Rep. Nancy Pelosi, D-Calif. Photo by Douglas Graham/Roll Call via Getty Images.
Despite losing the speaker’s gavel in an election that saw Republicans gain at least 60 seats and take control of the House of Representatives, Rep. Nancy Pelosi told ABC’s Diane Sawyer on Wednesday that she has “no regrets.”
“We believe we did the right thing, and we worked very hard in our campaigns to convey that to the American people,” said Pelosi. “Nine-and-a-half percent unemployment is a very eclipsing event. If people don’t have a job, they’re not too interested in how you intend for them to have a job. They want to see results.”
The California Democrat won a new two-year term on Tuesday but deflected questions about her future. “I’ll have a conversation with my caucus, I’ll have a conversation with my family, and pray over it, and decide how to go forward. But today isn’t that day,” said Pelosi.
Sawyer noted that the president used the word “shellacking” in his press conference Wednesday, and she asked Pelosi for the first word that came to her mind.
“Well, I guess that’s, that probably is a good word,” said Pelosi. “But I, I would say a very disappointing result. And, not being as colorful as he is in that description. But, it, it was, it was a tough loss.”
Asked for her view of what the results meant for President Obama’s re-election chances in 2012, Pelosi said, “I believe that Barack Obama will serve — serve eight years as president of the United States.”
“The message was not. ‘I reject the course that you are on.’ The message is, ‘It didn’t go fast enough to produce jobs.’ So, I would hope that as we go forward, the job numbers will improve, and that will be good — not only for the president, but for all members of Congress,” said Pelosi.
The long wait for a result in the Alaska Senate race could get a little shorter after the state’s lieutenant governor said he would move up the opening of write-in ballots from Nov. 18 to next week.
Incumbent Sen. Lisa Murkowski launched a write-in candidacy after she was defeated by attorney Joe Miller in the Republican primary this summer.
The Anchorage Daily News’ Sean Cockerham and Erika Bolstad report on where things stand:
“With all 438 of the state’s precincts reporting on Wednesday, results show nearly 41 percent of voters cast a write-in ballot. That compares with just over 34.3 percent for Republican nominee Miller and about 23.6 percent for Democratic nominee Scott McAdams.
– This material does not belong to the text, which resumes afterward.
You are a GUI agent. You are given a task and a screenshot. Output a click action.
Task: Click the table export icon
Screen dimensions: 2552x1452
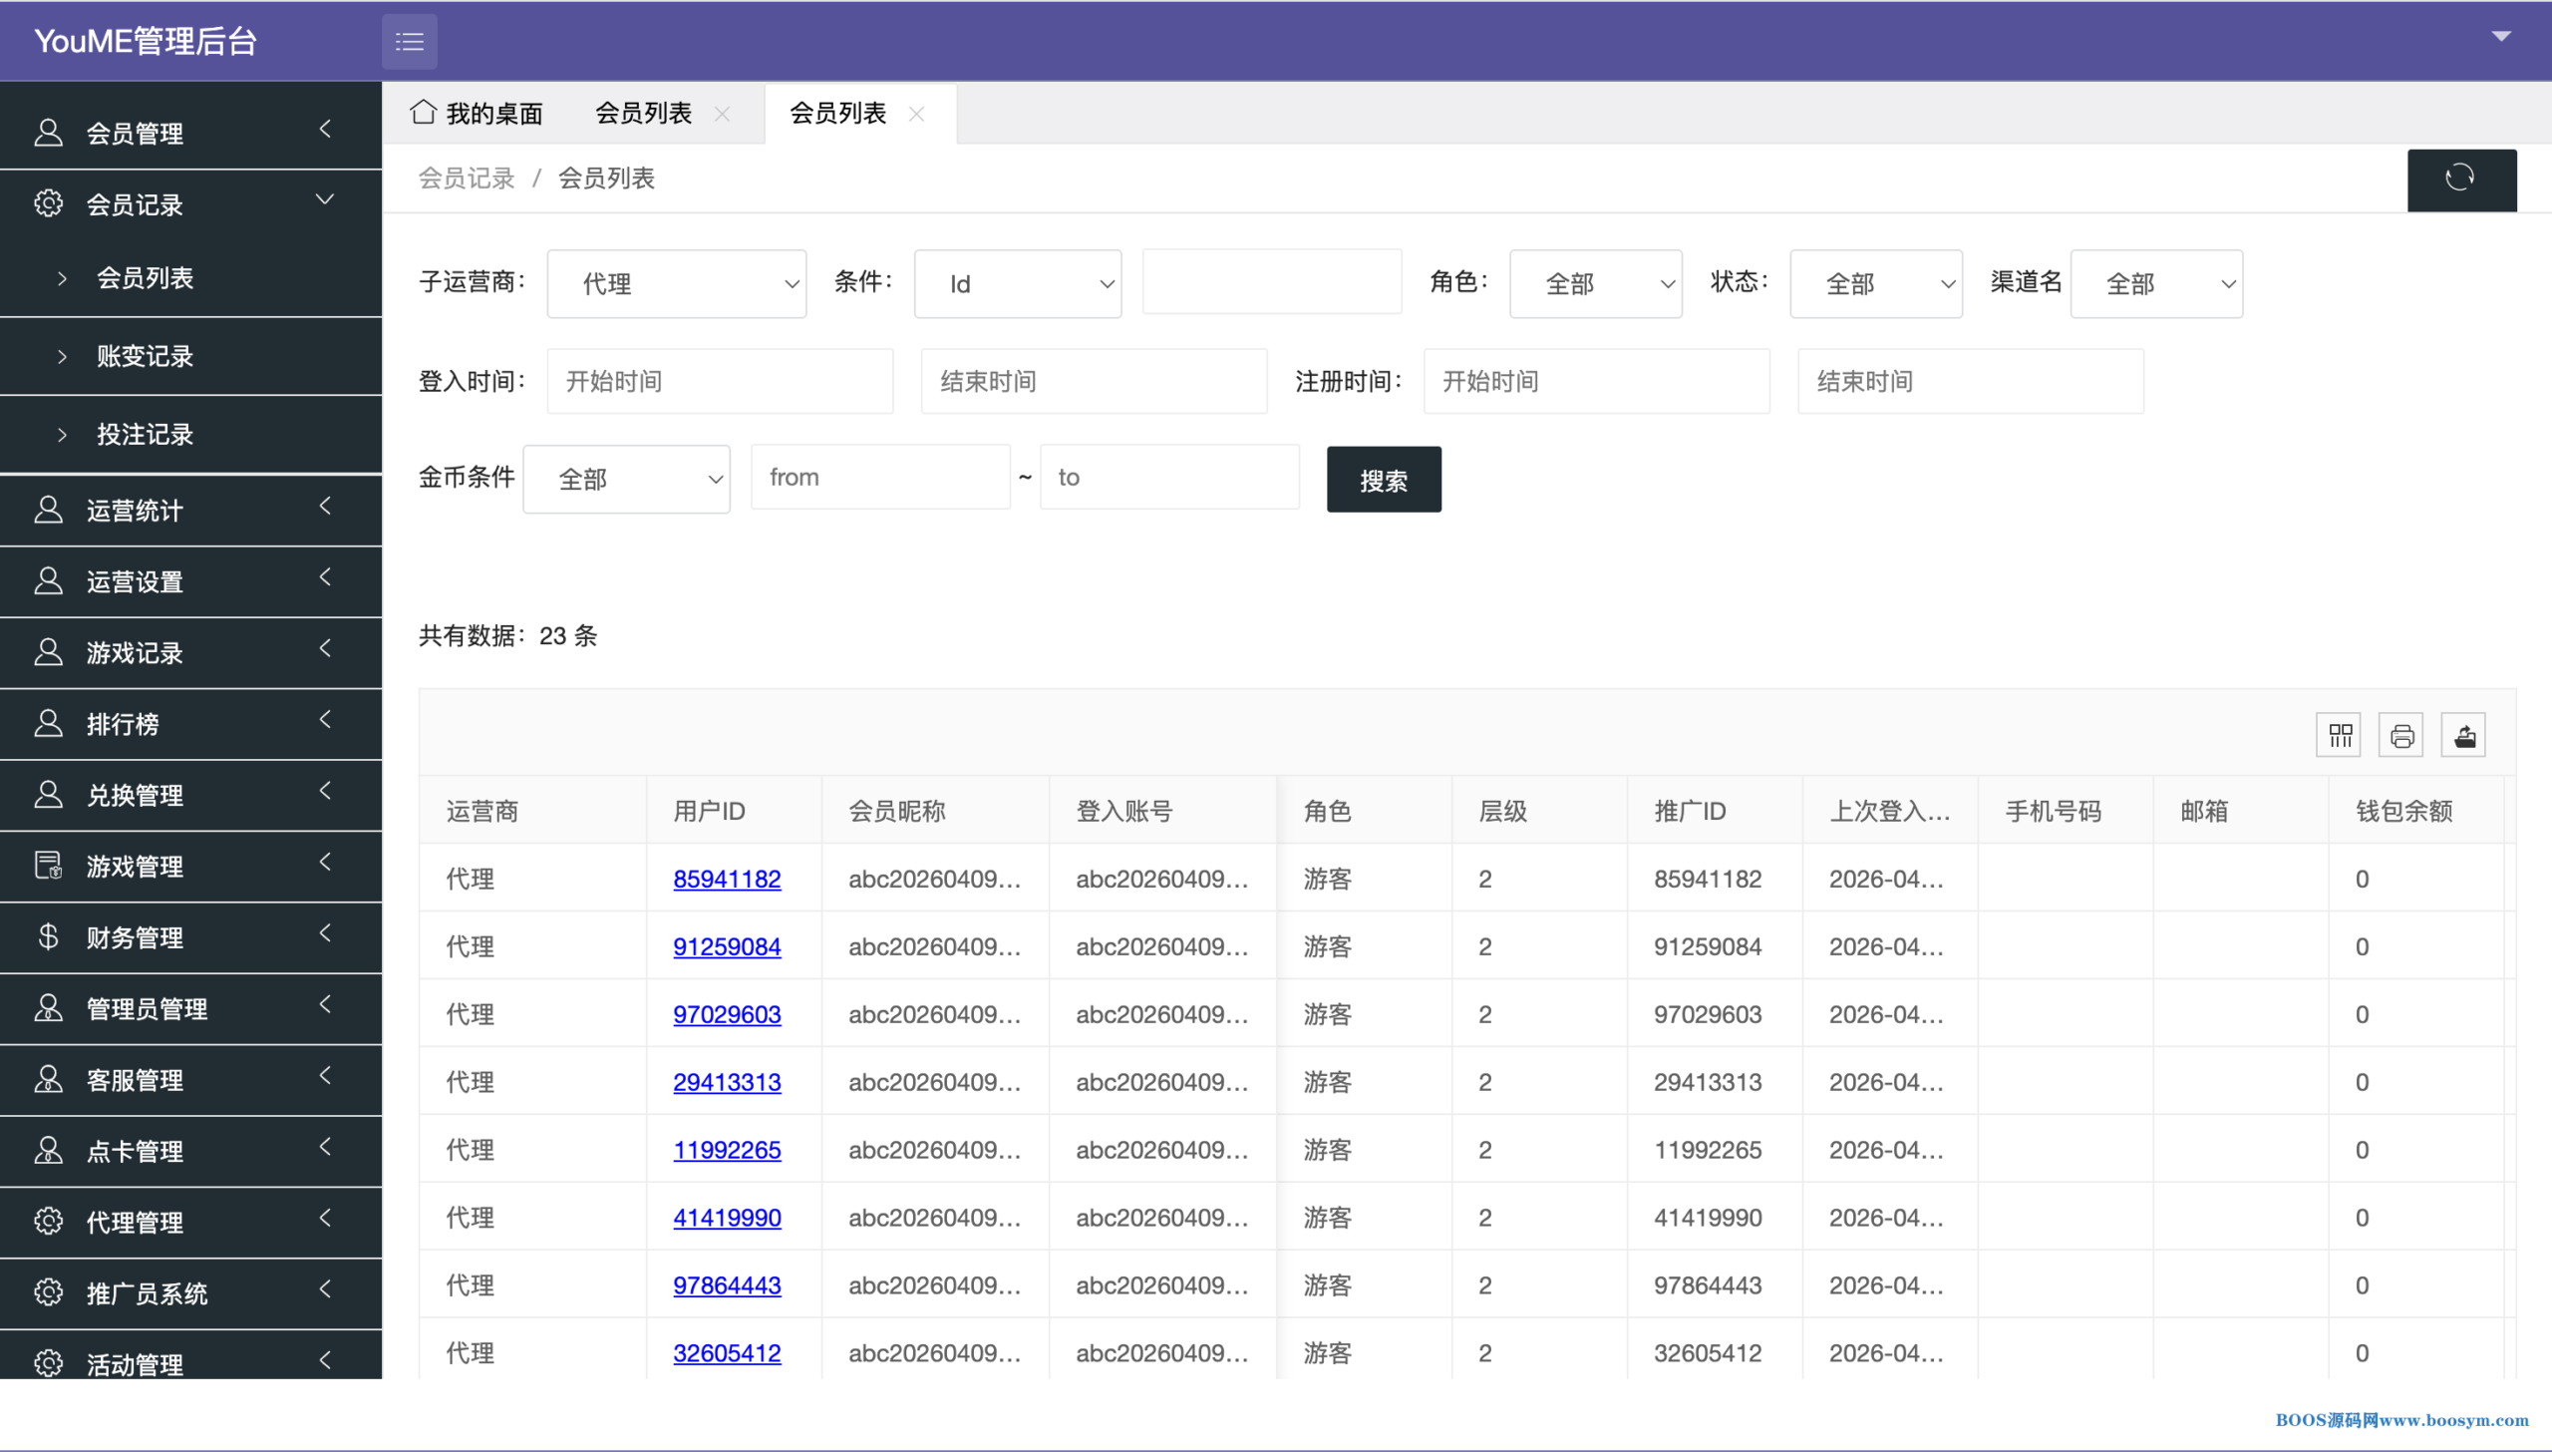2463,736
There were 13,439 more write-in ballots cast than votes for Miller, who ran on a tea party platform with the backing of former Alaska Gov. Sarah Palin. The Division of Elections has received 26,306 absentee ballots so far that still need to be counted and has 10,645 questioned ballots. State elections officials also need to open the write-in ballots and count them by hand to see how many of the voters actually wrote in Murkowski’s name.”
During a stop at her campaign headquarters on Wednesday, Murkowski said she felt “confident.”
In a statement posted on his campaign website, Miller said the race was “not over,” noting that “previous write-in campaigns in Alaska have demonstrated that as much as 5 to 6% of returned ballots have not met the standard to be counted as a valid vote.”
Losses by Tea Party-backed conservatives in Delaware, Colorado and Nevada cost Republicans a shot at a 50-50 split in the Senate. Within the GOP, there are two factions passing blame.
Jonathan Martin and Manu Raju at POLITICO have a fascinating look at how “the long-simmering tensions” among pragmatists and purists “spilled into public view” the day after the GOP picked up six Senate seats — short of the 10 needed to claim the majority.
Two key quotes define the story, the first from Sen. Lindsey Graham, R-S.C.:
“If you think what happened in Delaware is ‘a win’ for the Republican Party then we don’t have a snowball’s chance to win the White House.”
Another quote, according to POLITICO, comes from a source close to South Carolina Sen. Jim DeMint, the Republican who backed a number of Tea Party insurgents in GOP primary contests against candidates favored by the party establishment, including Christine O’Donnell in Delaware:
“If the establishment is doing finger-pointing this morning it’s because their $8 million gamble in California didn’t pay off.”
That was a criticism of the national party’s investment in Republican Carly Fiorina’s unsuccessful attempt to unseat Democratic Sen. Barbara Boxer.
Finger-pointing in the party could spell trouble for Senate Minority Leader Mitch McConnell, who must find a way to unite a more ideologically diverse caucus come January.